__AIM OF THE EXERCISE__:
Begin with the line below holding "Click the Users scorecard value 285,175" and go on through the line holding "Given: Select the Pine fencing deal checkbox", duplicating each line exactly and leaving out pictures.

__DATA EXTRACT__:
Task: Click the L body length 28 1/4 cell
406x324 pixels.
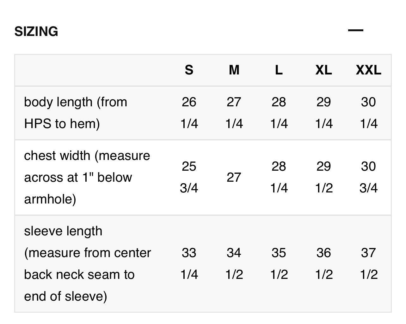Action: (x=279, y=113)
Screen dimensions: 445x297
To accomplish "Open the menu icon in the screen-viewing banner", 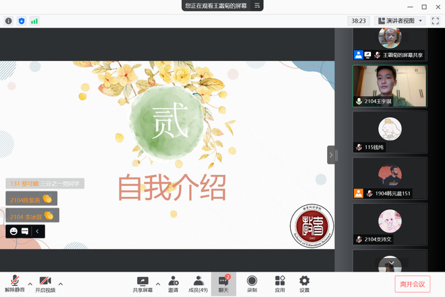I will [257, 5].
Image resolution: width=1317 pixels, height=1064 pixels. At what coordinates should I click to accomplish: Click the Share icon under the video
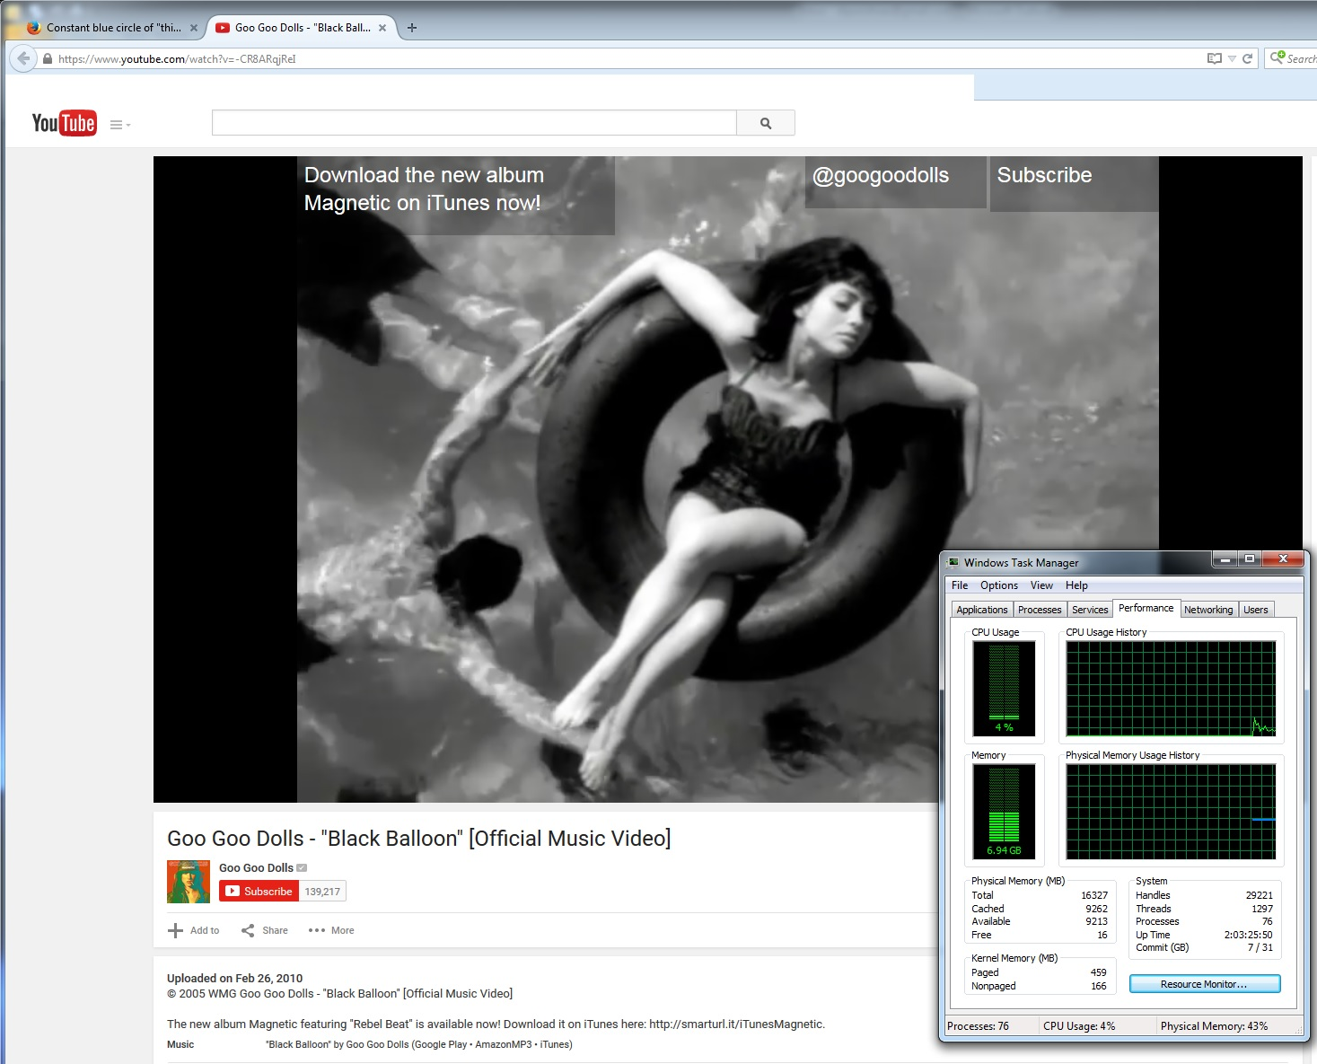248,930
* * *
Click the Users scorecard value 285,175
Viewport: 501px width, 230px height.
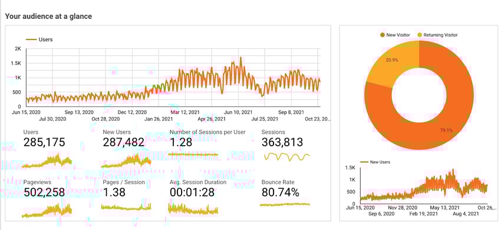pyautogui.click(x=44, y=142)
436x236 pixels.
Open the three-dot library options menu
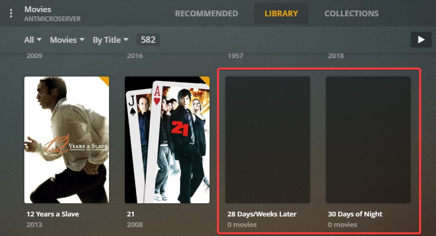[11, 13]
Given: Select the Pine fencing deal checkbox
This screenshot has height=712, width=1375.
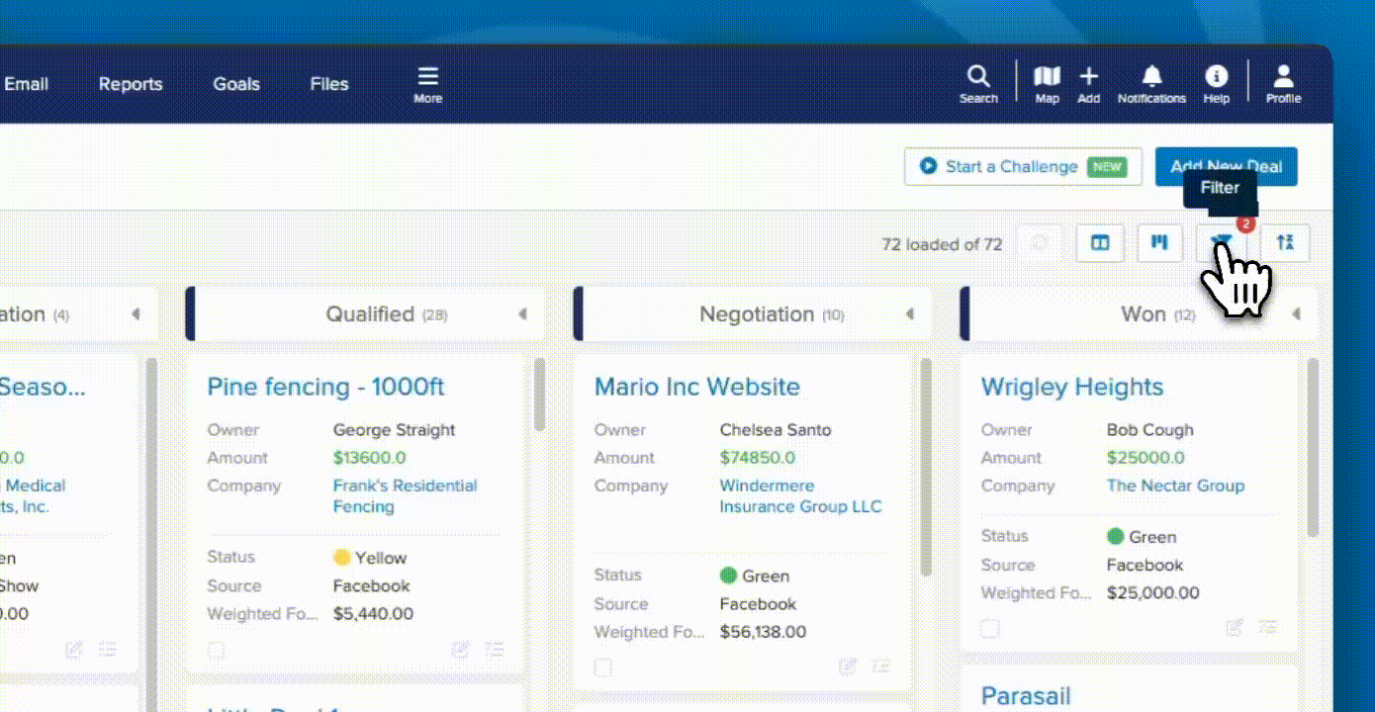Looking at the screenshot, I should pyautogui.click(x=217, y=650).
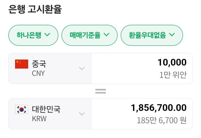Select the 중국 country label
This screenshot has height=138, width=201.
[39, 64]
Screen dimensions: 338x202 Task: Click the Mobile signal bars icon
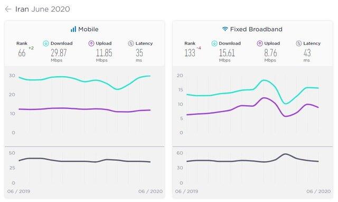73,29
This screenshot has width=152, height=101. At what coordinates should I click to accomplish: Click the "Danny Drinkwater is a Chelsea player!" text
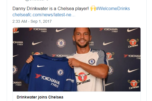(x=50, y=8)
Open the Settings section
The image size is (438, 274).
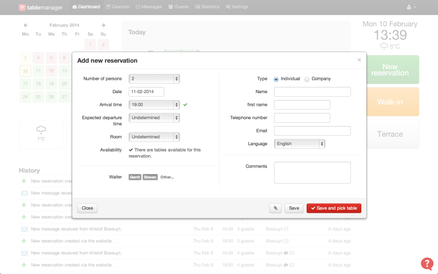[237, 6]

__SOLUTION BELOW__:
Click the Users scorecard value 285,175
Viewport: 501px width, 230px height.
pyautogui.click(x=44, y=142)
436x236 pixels.
Open the three-dot library options menu
[11, 13]
Given: Select the Pine fencing deal checkbox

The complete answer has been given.